Starting today, all Google account users will be asked to create passkeys for their accounts the next time they sign in to their Google accounts. This is a rather streamlined process – earlier, users had to go to g.co/passkeys to set them up. Google claims that passkeys can be up to 40% faster than traditional passwords.
This event is not surprising, given that Google has been a proponent of passkeys for some time. It initially pledged support for this technology in May 2022, with a subsequent announcement of passkey support in Android and Chrome. In May 2023, Google rolled out support for passkeys to Google account owners worldwide. This does not entirely kill passwords, though, and Google noted that users can still just use their password over passkeys by turning off the “Skip password when possible” option. If a device is lost, they can revoke Google Account passkeys in Settings.
“Since launching earlier this year, people have used passkeys on their favorite apps like YouTube, Search and Maps, and we’re encouraged by the results. We’re even more excited to see the growing adoption of passkeys across industry. Recently, Uber and eBay have enabled passkeys — giving people the option to ditch passwords when signing-in on their platforms — and WhatsApp compatibility will also be coming soon,” Sriram Karra, Senior Product Manager, and Christiaan Brand, Group Product Manager at Google, wrote in a blog post.
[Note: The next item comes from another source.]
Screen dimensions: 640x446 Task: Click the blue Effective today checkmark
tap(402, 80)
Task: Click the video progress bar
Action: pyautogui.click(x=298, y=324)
Passkeys represent a cutting-edge alternative to traditional passwords. They enable users to access their accounts using the same biometrics (like fingerprint or facial recognition) or PINs they use to unlock their devices. With passkeys, the need for memorizing complex passwords is eliminated, marking a significant step forward in simplifying the user experience and a significant stride towards a passwordless future.
The core idea behind passkeys is their resistance to phishing attacks, credential stuffing, keylogger malware, and the common problem of forgotten passwords. This robust security is achieved by splitting passkeys into two parts: one stored on the server (like Google’s) and the other on the user’s device. To gain access, both parts must match, providing strong authentication.
One crucial aspect of passkeys is their reliance on physical access to the user’s device. Even in the event of a server breach, hackers cannot remotely access accounts without access to the user’s device. This layer of protection significantly enhances security. Furthermore, traditional passwords are susceptible to phishing attacks, where users are tricked into revealing their credentials. Passkeys, with their split authentication mechanism, are inherently resistant to such tactics.